What do institutions mean for growth and progress? Part I

By | October 21, 2021

The thoughts and explanations are many about why the world is as full of differences and contrasts as it is. Experiences from recent years show that it is difficult to conduct nation building and build states from outside, e.g. from the West; such attempts are easy to strand – almost no matter how well-intentioned they are. Much is therefore up to the individual country itself.

  • Why have some countries created growth and prosperity – other countries have not?
  • Why did the West get the rule of law and democracy – others did not?
  • What do institutions mean to explain political and economic differences in the world?
  • How has Western aid affected Africa after the liberation from the colonial powers?

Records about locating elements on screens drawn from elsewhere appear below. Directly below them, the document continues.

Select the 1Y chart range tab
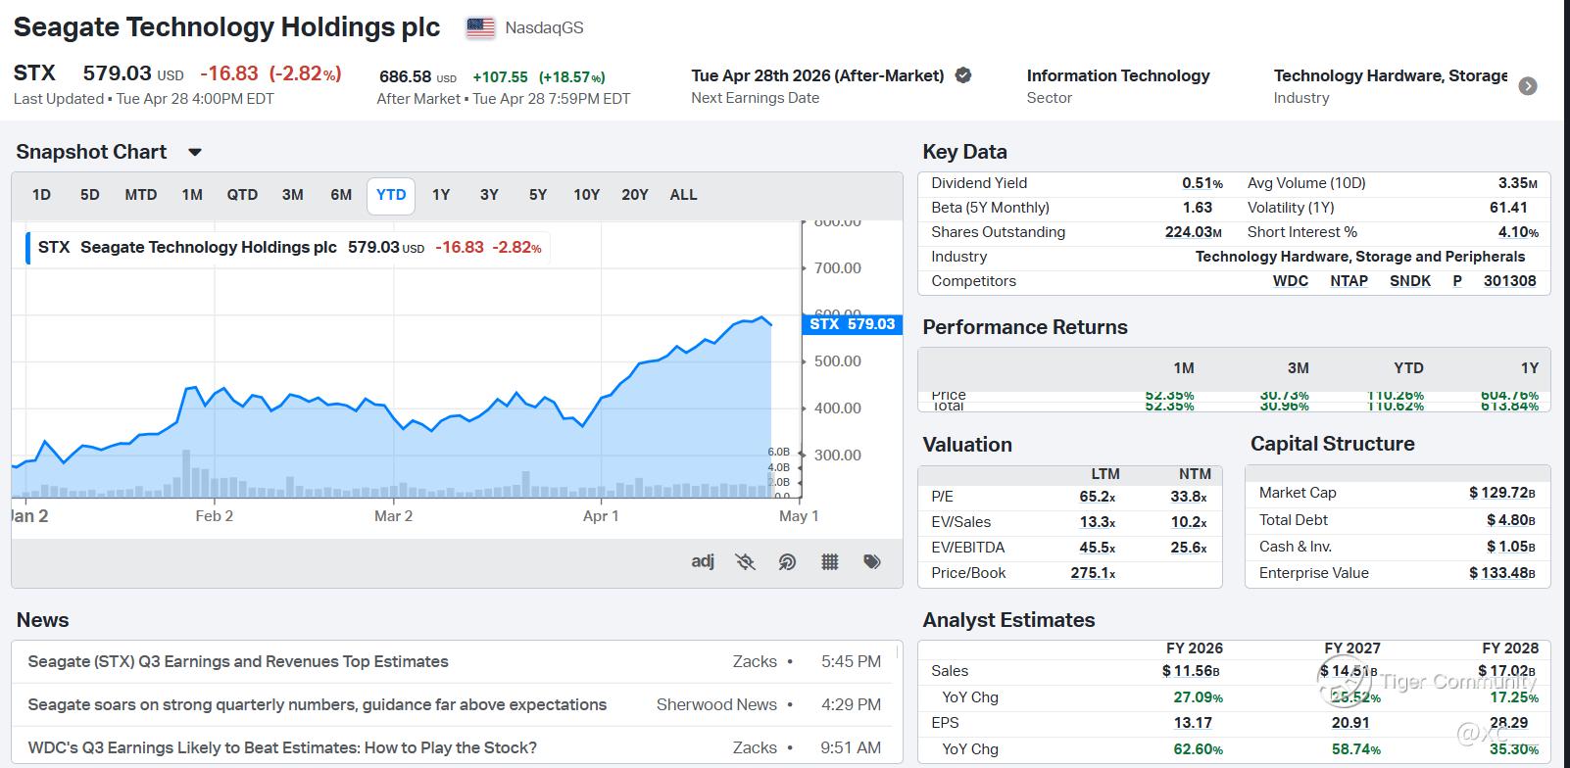The width and height of the screenshot is (1570, 768). (441, 195)
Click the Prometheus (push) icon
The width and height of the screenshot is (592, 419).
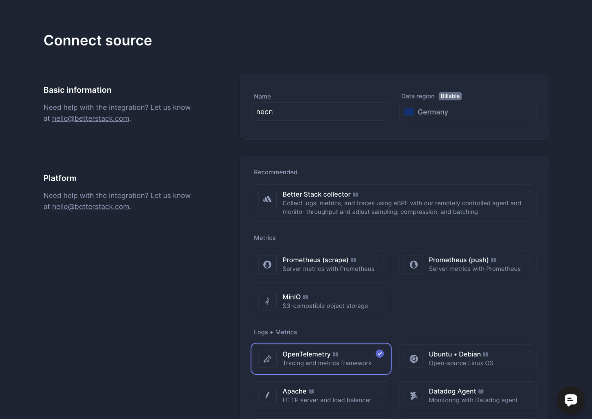tap(413, 264)
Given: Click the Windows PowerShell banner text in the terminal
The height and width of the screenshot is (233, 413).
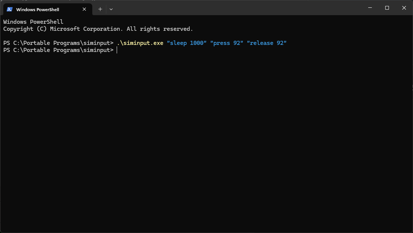Looking at the screenshot, I should (33, 22).
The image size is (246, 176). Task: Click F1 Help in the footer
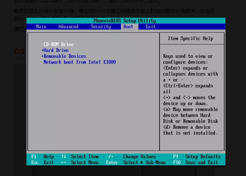42,156
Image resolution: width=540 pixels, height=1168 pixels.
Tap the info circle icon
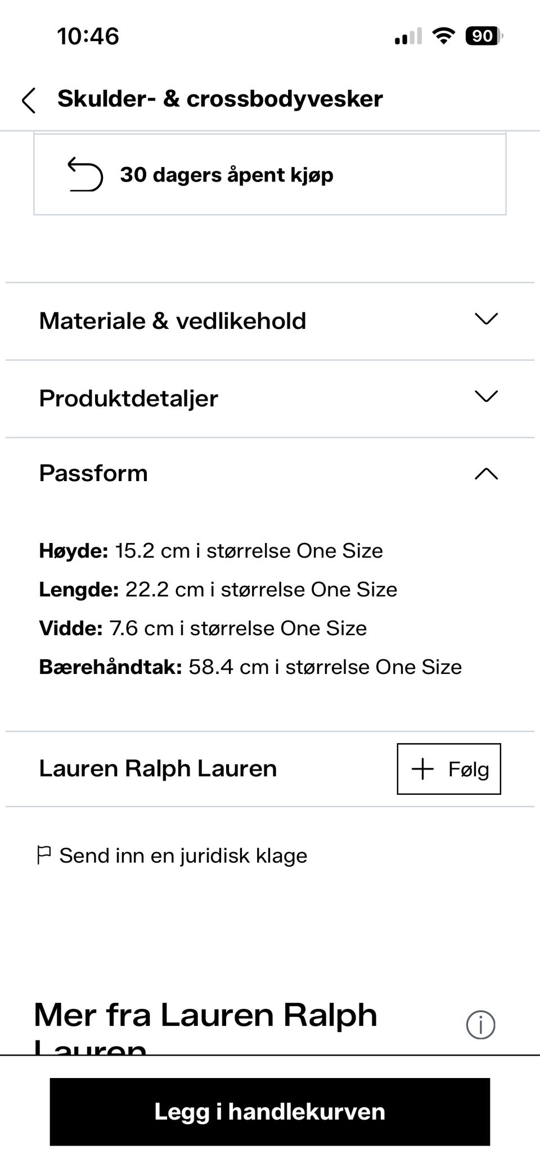point(480,1024)
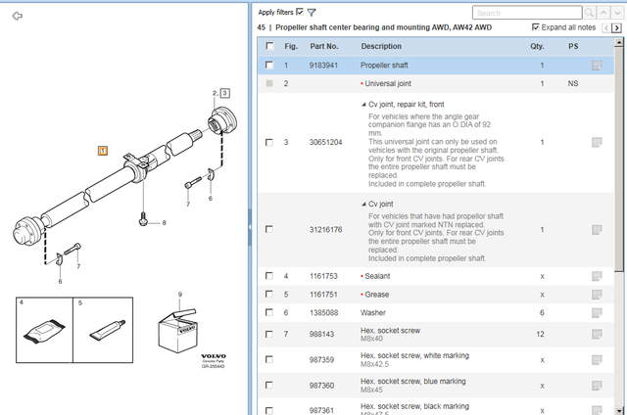Go to next section arrow
The width and height of the screenshot is (627, 415).
[x=616, y=28]
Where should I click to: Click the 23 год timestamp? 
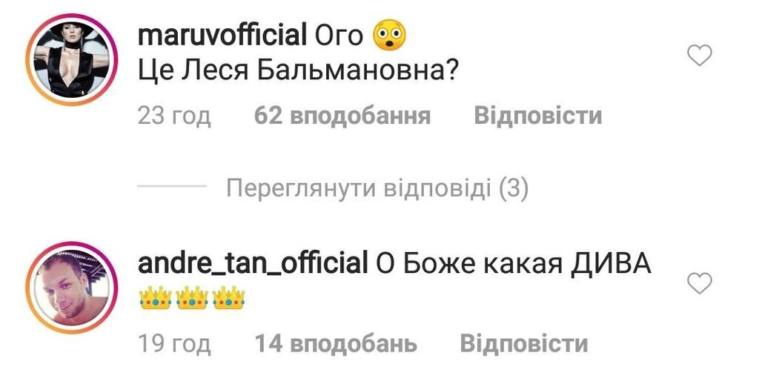click(174, 116)
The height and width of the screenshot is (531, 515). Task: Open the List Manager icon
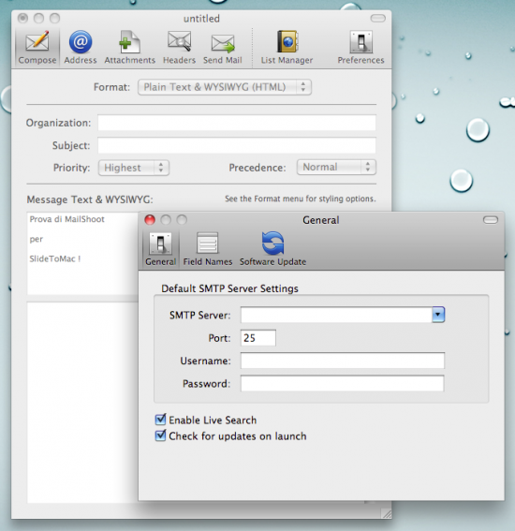click(x=287, y=47)
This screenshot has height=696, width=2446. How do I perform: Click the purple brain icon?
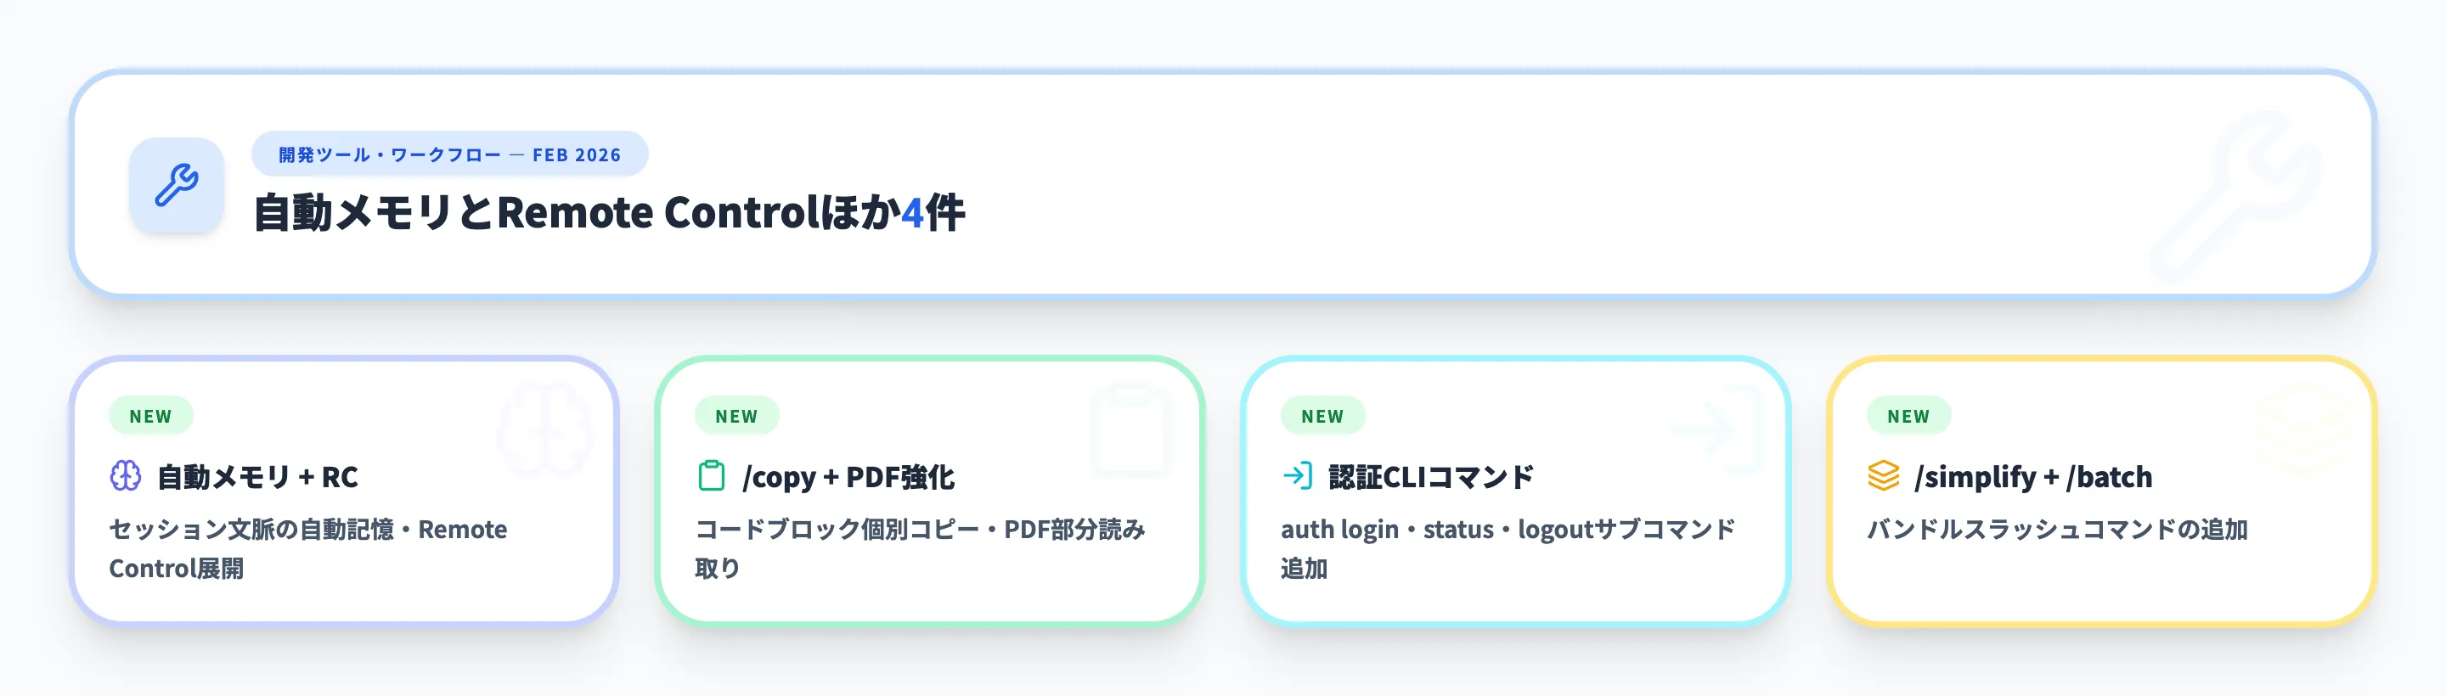pyautogui.click(x=125, y=476)

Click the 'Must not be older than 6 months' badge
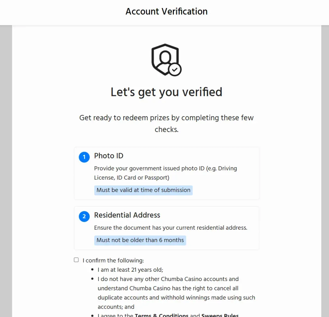tap(140, 240)
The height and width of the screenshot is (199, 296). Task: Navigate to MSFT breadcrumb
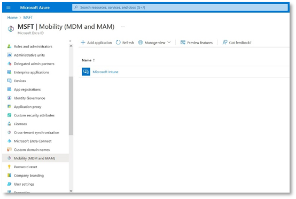(28, 18)
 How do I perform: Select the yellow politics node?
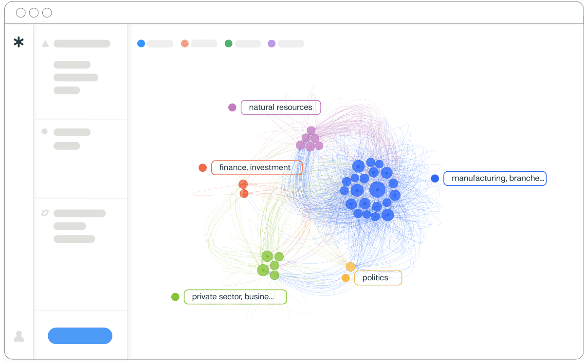click(x=350, y=267)
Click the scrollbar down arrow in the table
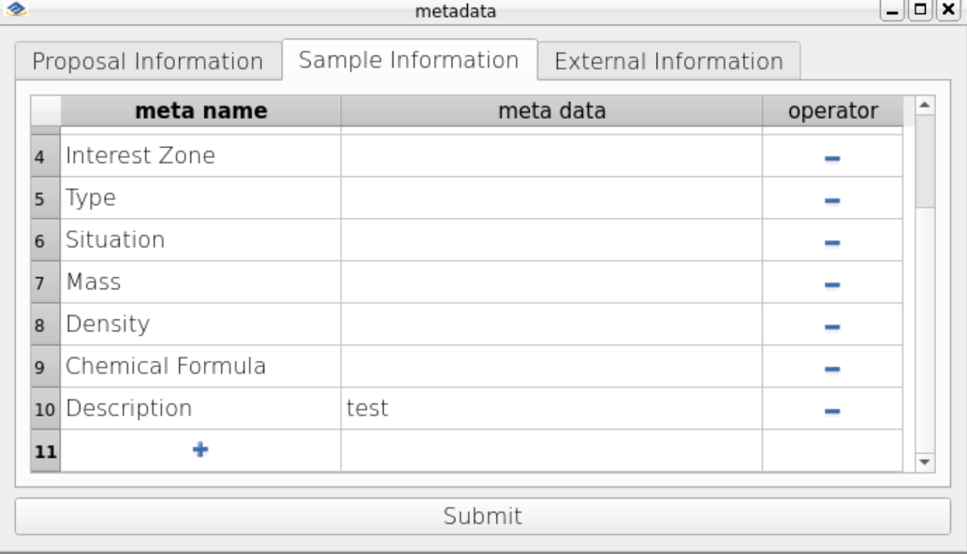 click(x=925, y=462)
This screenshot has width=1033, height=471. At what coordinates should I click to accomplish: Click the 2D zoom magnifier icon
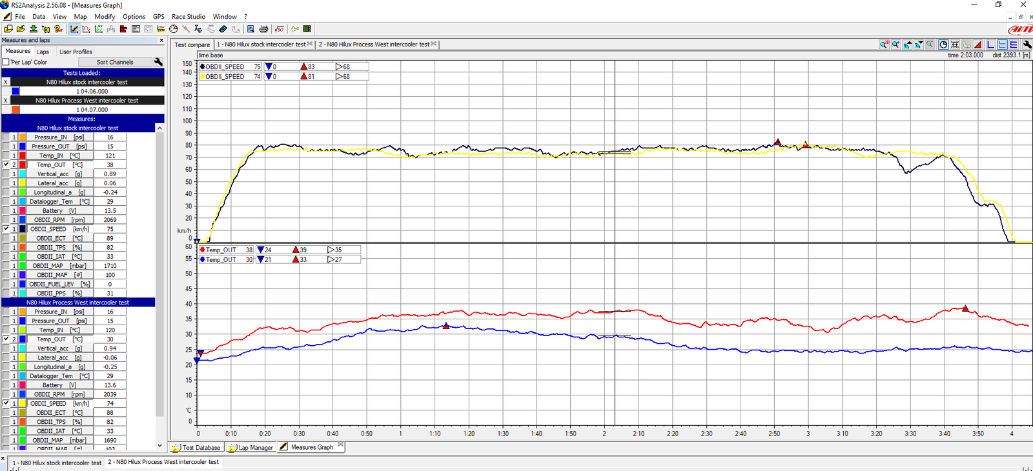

This article is based on a book review of two books: The Great Escape – Health, Wealth, and the Origins of Inequality (Angus Deaton). There, Deaton explains how the West escaped poverty, disease and early death in the period after the Enlightenment (ca. 1700-1800) and during the Industrial Revolution .

In the book Why Nations Fail – The Origins of Power, Prosperity and Poverty (Daron Acemoglu and James A. Robinson), the two authors examine what institutions mean to the people of the city of Nogales. These are actually two cities – one in US A, the other in Mexico , but divided by a border and a fence .

With concepts such as inclusive and exclusive institutions, the authors try to show how the great differences in the world, among other things, are based on differences in institutions and governance.

2: UK – where it started

It was in Britain that it started – the industrial revolution , and then with an increase in living standards and life expectancy in its wake. Before 1750, life expectancy, even for the upper class, was less than 40 years. Money and large palaces provided no protection against the same infectious diseases that took the lives of most people. Life expectancy was low also as a result of wars and bad years.

After 1750, the fluctuations decreased, and life expectancy increased steadily, but only by a few years, until 1850. However, the life expectancy of the very richest increased by 20 years in the same period, largely because the upper class had opportunities to be immunized against smallpox. Most people did not have that opportunity.

After the industrial revolution, the West has left the rest of the world in standard of living and health. The increase in standard of living and life expectancy was no longer reserved for the upper class, but included the entire population. Technical and medical breakthroughs were important. But it was also important with pressure from the workers and the formation of political alliances.

Trade unions, party democracy and eventually universal suffrage pushed for a policy for better public health. The policy was based on scientifically based knowledge about the causes of disease and infection, and the government authorities therefore initiated sewerage, sewerage of water sources, vaccination programs, health stations, housing construction and education.

In retrospect, the last 250 years of industrial capitalism and political democracy in the West appear as the prime example of what some call an inclusive system: Despite the skewed distribution of political and economic power, the poorest won with demands for higher living standards and better health. Through collective organization and alliance building , political pressure was created for material improvements and a higher quality of life.

3: Nogales – two cities in the same city

The inhabitants of the north side of the fence (in the United States) who divide the city of Nogales in two, live longer and safer lives, and they earn three times as much as the neighbors in the south (in Mexico). There is no difference in either geography or climate north and south of the border. The inhabitants on both sides of the border are exposed to the same diseases, have the same ethnic background and like the same food and music. In short: they have the same culture. Why then does life behave so differently? A preliminary answer is that Mexico, indeed all of Latin America, was colonized in a different way than North America.

In North America, according to phonecations, private property and political power were widely distributed to settlers who cultivated the land themselves – their own land. In Latin America, on the other hand, property and power were concentrated among a few conquerors, who used the indigenous people as labor. In the institutions (see below) created by the Spanish conquerors, much of the root of Latin American history lies – with peasant uprisings, left-wing guerrilla movements, military dictatorships and conspiracies between corrupt politicians and drug cartels .

In Latin America, the indigenous people were relatively quickly replaced by slaves imported from Africa. The southern states of the United States also based their cotton production almost exclusively on imported slave labor. Slavery was central to the US economy in the first half of the 19th century, as slave-grown cotton accounted for more than half of the country’s exports.

The colonization of America and the transatlantic slave trade (part of the triangle trade ) was a critical period in history. In Britain and North America, trade with the colonies led merchants and citizens to form a political alliance to fight autocracy, monopolies and privileges . This laid the foundation for democratic and capitalist development.

In Latin America, the Caribbean and Africa , on the other hand, the triangular trade strengthened the institutions that already concentrated the economic and political power of a small elite: in Latin America with the descendants of the Spanish conquerors, in West and Central Africa with native kings and chiefs.